Beyond COVID-19, successful deployment of such systems can serve as a blueprint for rapid response systems, such as outbreak response, for countries working with challenges of resource constraints and limited testing capacity and overcoming it with novel data streams and analytics in collaboration with a comprehensive set of partners.

However, walking the talk will likely be much harder. Case in point, national ID systems and civil registration and vital statistics (CRVS). Many countries around the world have already been working on these. But despite their well-documented benefits, including more efficient, customized service delivery, emergency relief transfers and potentially forming the basis for shared health records, many countries do not yet have adequate systems in place.


The primary objective of this side event is to bring governments, development partners, UN entities, the private sector, and academia together to share best practices and exchange views on how to acquire the knowledge and tools they need to develop collective data intelligence systems that harness data and technology customized and utilized on a national scale to provide evidence for decision making, strategizing and ultimately, accelerating COVID-19 recovery.

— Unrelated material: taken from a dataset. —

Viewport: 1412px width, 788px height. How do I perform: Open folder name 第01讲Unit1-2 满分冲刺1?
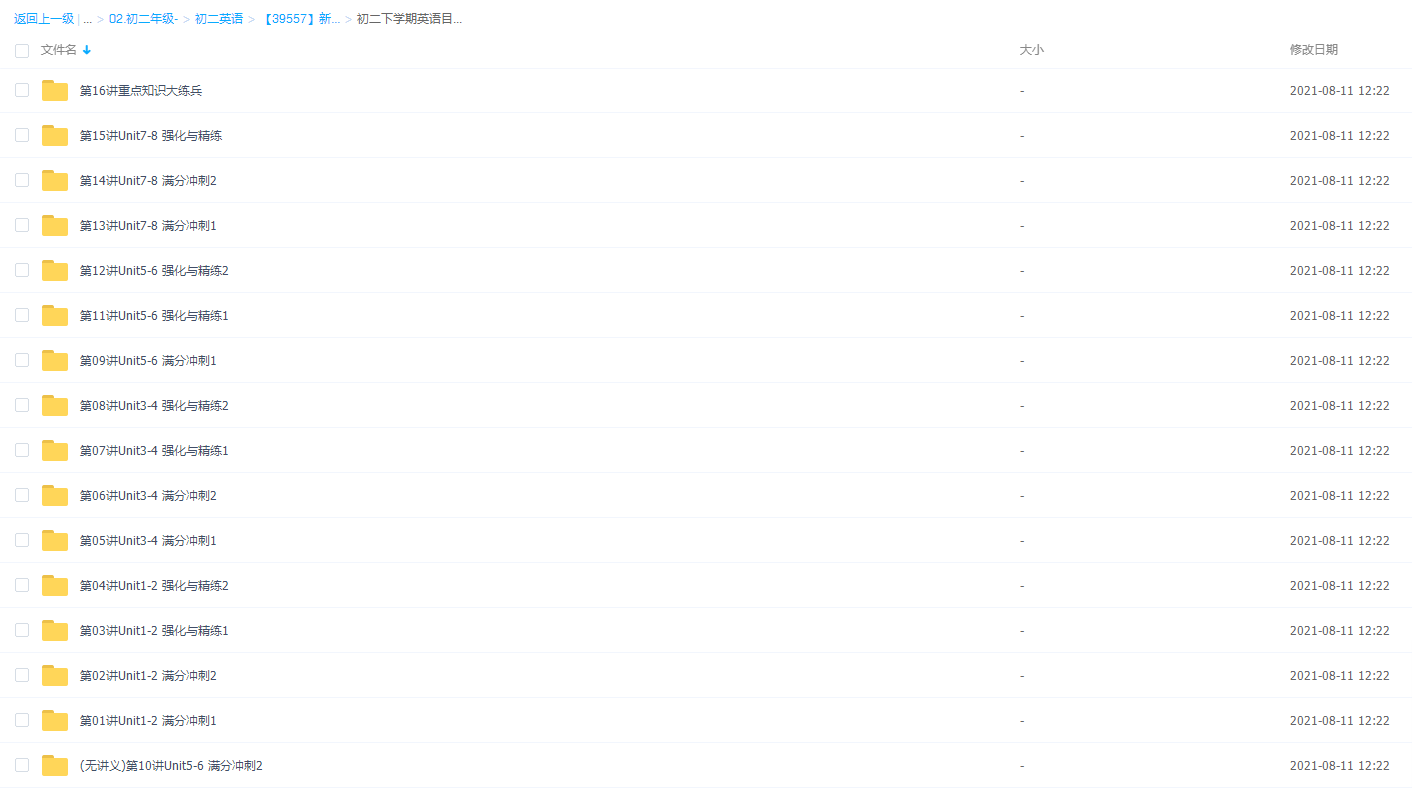click(x=148, y=721)
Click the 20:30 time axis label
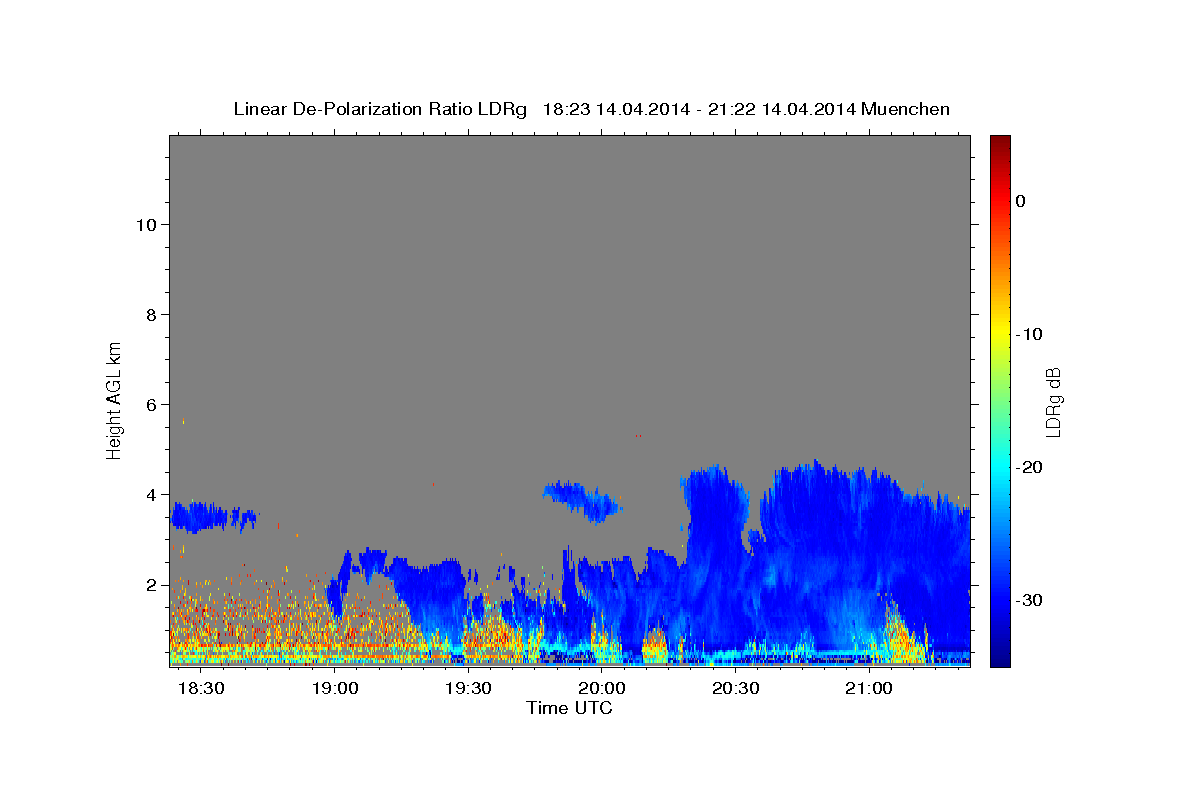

It will focus on data that informs the process of strengthening and rethinking public health policy in the new normal and feature a presentation on a working model being used by the Government of Bangladesh.

During the side-event, participants will analyse specific case studies and strategy recommendations pertaining to:

  • How can data help us prepare more targeted health response including management of medical resources? How can it help us track the long-term effects of the disease? –
  • How can modeling help us predict what’s about to happen in the future including outbreaks of COVID and studying the potential impact of the spread of new variants of the disease, massive movements of people within countries and across borders triggered by outbreaks, natural disasters, major religious festivals, holidays, etc.?
  • How can rapid total mortality surveillance and resulting excess mortality data help policymakers overcome the ambiguities of just measuring cases and deaths linked to the infectious disease causing the epidemic?
  • How can advocacy efforts more effectively promote the crucial role of leadership, governance, and coordination in the CRVS system to ensure that all stakeholders work collaboratively to ensure that everyone count?


1. Opening Remarks

  • E. Ms. Rabab Fatima, Ambassador and Permanent Representative, Permanent Mission of Bangladesh to the United Nations

2. Special Statements

  • E. Dr. Frank C.S. Anthony, Minister of Health, Cooperative Republic of Guyana
  • E. Dr. Gustavo Martin Rosell De Almeida, Vice Minister of Public Health, República del Perú

3. Keynote Presentation

  • Anir Chowdhury, Policy Advisor, a2i Programme, ICT Division/Cabinet Division/UNDP Bangladesh, Co-founder, South-South Network for Public Service Innovation (SSN4PSI), Future of Work Lab

4. Panel Discussion 1

  • Padmini Srikantiah, MD MPH, Senior Program Officer in Global Health at the Bill & Melinda Gates Foundation. (Moderator)
  • Xiaojun Grace Wang, Deputy Director for Programme and Operations, UNOSSC
  • Jacquelline Fuller, VP, Google and President of Google.org
  • Pramod Varma, Chief Architect Aadhaar & India Stack, CTO EkStep Foundation, Cofounder Beckn.org, Volunteer iSPIRT.

5. First Panel Q&A.

6. Panel Discussion 2

  • Philip Setel, Vice President, Vital Strategies (Moderator).
  • Samira Asma, Assistant Director General, Division of Data, Analytics, and Delivery for Impact, World Health Organization.
  • Gretchen Van Wye, Assistant Commissioner & City Registrar, NYC Department of Health and Mental Hygiene.
  • Government of Rwanda (TBD).

7. Second Panel Q&A.

8. Concluding Remarks 

  • Zuena Aziz, Principal Coordinator (SDG Affairs), Prime Minister’s Office (PMO), Bangladesh.